▶ WORK REQUEST
Copy out each line of the data holding "computer".

────────

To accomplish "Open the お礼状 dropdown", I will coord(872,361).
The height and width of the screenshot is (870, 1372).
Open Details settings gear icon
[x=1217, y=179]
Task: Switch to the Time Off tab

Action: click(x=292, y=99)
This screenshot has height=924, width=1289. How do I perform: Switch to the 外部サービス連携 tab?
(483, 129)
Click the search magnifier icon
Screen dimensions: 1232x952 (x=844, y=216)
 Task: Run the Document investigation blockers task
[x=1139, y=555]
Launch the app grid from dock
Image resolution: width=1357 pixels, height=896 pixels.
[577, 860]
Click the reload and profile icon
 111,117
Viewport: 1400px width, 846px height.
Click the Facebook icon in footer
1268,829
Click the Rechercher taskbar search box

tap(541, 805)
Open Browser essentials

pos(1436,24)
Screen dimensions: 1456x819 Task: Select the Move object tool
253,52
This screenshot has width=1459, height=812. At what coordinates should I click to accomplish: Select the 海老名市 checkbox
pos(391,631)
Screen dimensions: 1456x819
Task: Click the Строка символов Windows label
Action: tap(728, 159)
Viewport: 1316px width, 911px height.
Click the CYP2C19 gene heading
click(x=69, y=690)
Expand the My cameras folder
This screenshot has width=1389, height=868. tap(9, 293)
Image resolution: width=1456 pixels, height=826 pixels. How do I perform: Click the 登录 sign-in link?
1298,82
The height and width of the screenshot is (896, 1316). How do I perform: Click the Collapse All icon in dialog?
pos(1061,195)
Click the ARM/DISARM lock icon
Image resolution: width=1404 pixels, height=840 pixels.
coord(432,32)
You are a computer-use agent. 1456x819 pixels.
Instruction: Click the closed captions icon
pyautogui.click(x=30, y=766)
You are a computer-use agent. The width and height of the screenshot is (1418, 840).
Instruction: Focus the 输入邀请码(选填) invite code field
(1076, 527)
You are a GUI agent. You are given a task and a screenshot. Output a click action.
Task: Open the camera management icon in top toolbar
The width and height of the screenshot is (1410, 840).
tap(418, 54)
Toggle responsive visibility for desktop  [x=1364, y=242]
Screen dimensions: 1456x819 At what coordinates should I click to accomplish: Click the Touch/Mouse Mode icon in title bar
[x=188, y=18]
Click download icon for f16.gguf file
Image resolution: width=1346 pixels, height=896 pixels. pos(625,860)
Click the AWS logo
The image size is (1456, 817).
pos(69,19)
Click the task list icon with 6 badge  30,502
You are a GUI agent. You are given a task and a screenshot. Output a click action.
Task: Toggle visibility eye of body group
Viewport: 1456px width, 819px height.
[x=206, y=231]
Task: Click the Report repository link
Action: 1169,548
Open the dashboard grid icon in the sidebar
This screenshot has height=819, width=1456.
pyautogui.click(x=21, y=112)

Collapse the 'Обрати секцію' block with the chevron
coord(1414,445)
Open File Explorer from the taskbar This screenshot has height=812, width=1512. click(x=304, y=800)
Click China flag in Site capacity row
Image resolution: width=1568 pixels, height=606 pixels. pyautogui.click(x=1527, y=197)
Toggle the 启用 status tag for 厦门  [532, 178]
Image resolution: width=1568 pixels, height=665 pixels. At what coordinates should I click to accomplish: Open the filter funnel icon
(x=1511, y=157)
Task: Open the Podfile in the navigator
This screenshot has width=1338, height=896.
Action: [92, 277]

────────

▶ SOLUTION BELOW
You are a computer-use agent. 1456x819 pixels.
You are a computer-use agent. The width and height of the screenshot is (1418, 840).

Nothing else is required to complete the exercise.